Although the company still faces some uncertainty in becoming profitable, the brand sees a path to success by appealing to meat-eaters (not vegans and vegetarians) looking for new protein alternatives that are more sustainable.1. Foodstirs and Perfect Bar Use Starbucks as Retail Springboard

As consumers care increasingly more about what they are eating, retailers, restaurants, cafes, food service providers and hotels have had to pay more attention to what food offerings they have, even if it’s not a core part of the business. Alternatively, for food producers, this shift has also opened new distribution channels for their products and new ways to gain consumers’ attention.

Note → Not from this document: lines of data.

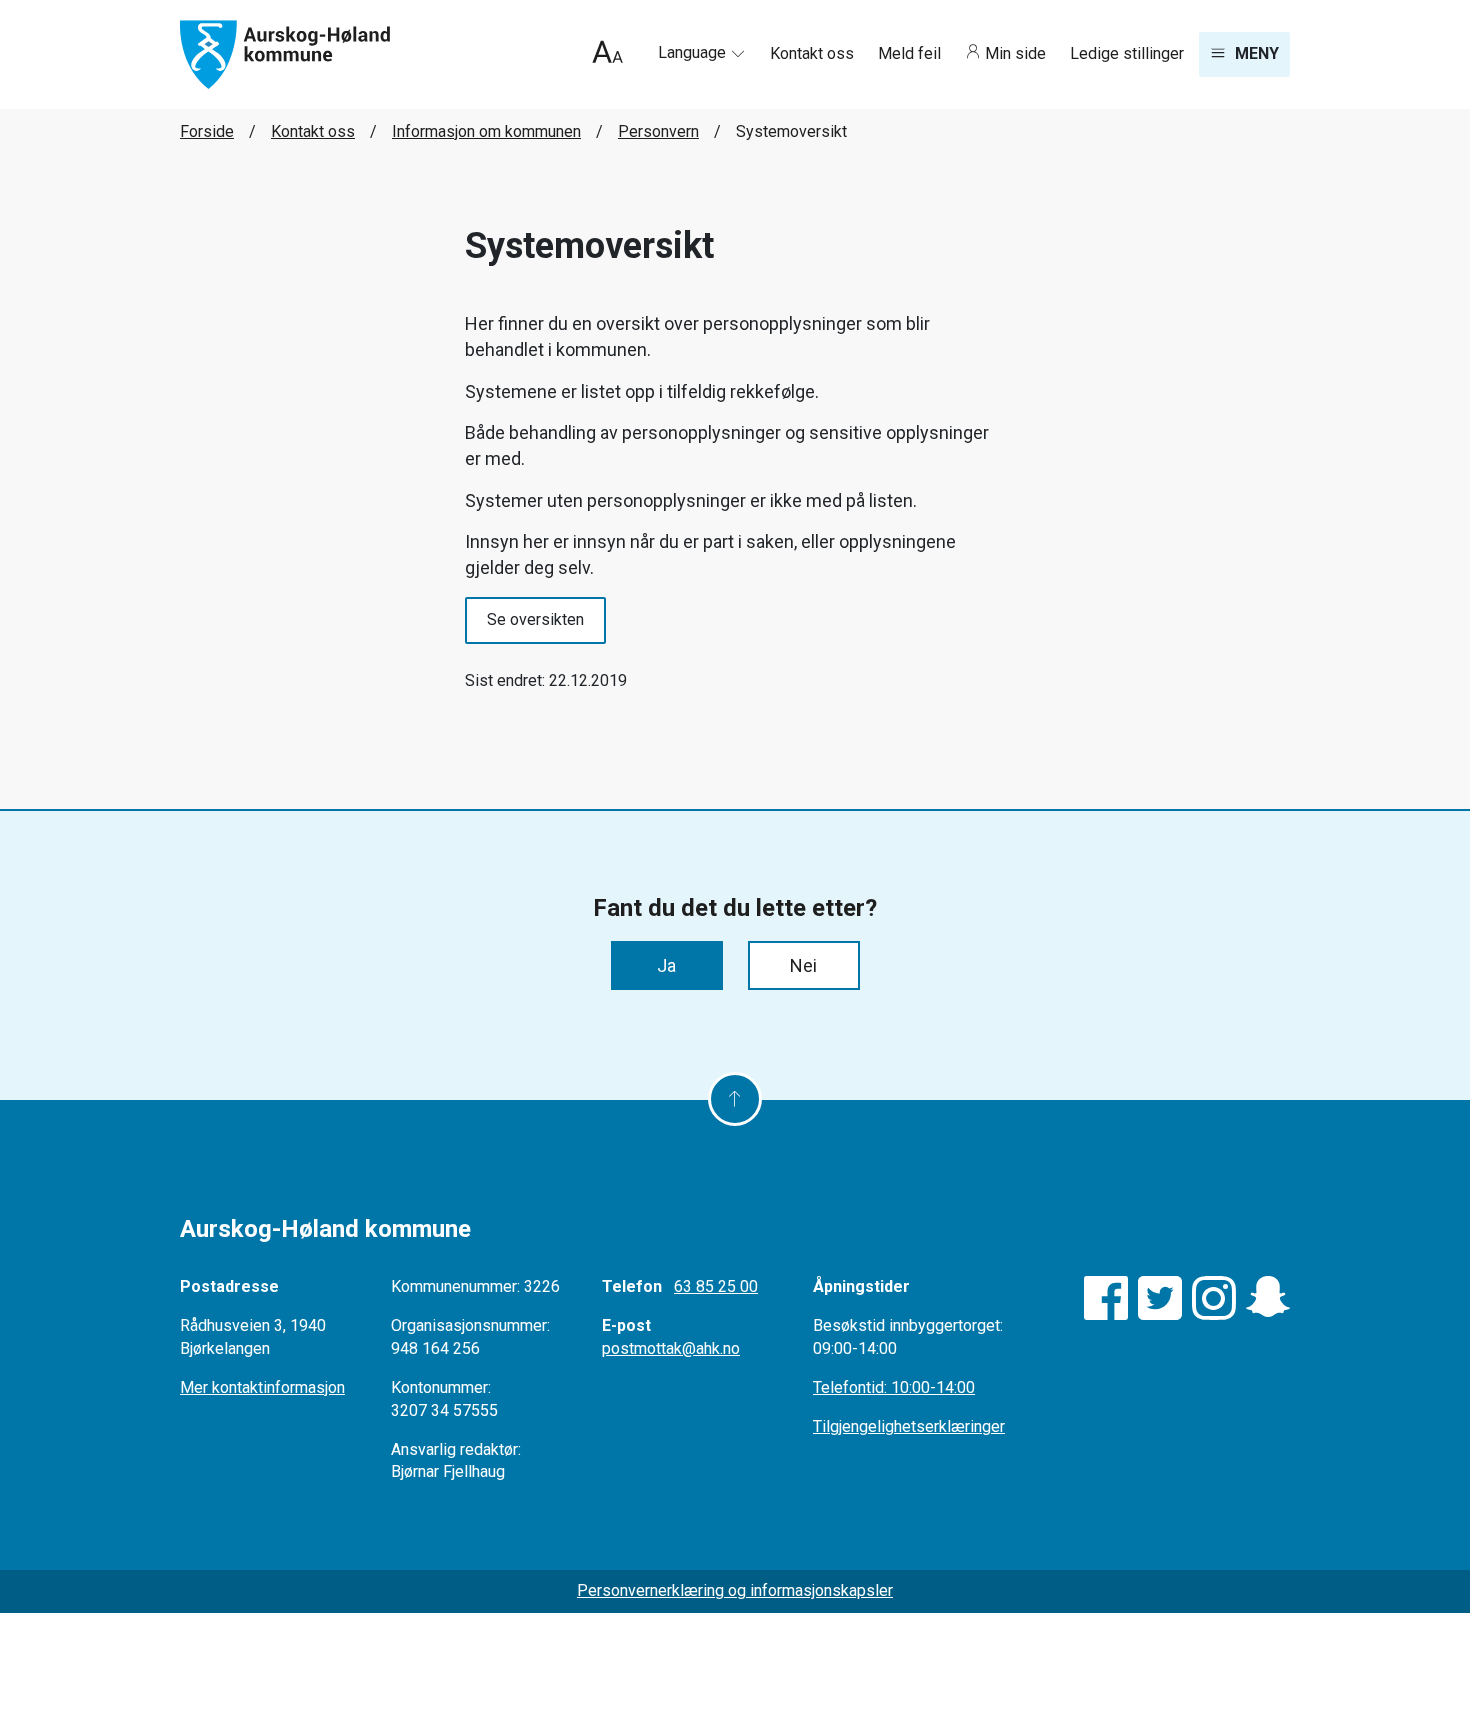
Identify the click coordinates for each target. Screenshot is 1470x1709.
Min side (1015, 53)
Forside (207, 131)
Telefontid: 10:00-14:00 (894, 1387)
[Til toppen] (735, 1099)
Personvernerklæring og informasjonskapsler (735, 1590)
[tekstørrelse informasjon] (607, 54)
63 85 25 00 (716, 1286)
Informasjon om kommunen (486, 131)
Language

In February, two rising food brands — baking brand Foodstirs and chilled protein bar Perfect Bar –announced they were launching into Starbucks. Although Perfect Bar is a grab-and-go item, Foodstirs launched its mug cakes line into stores, which cannot be prepared on-site.

The additions came as Starbucks has placed greater emphasis on expanding the times of day consumers come to stores as well as increasing guests’ average order total.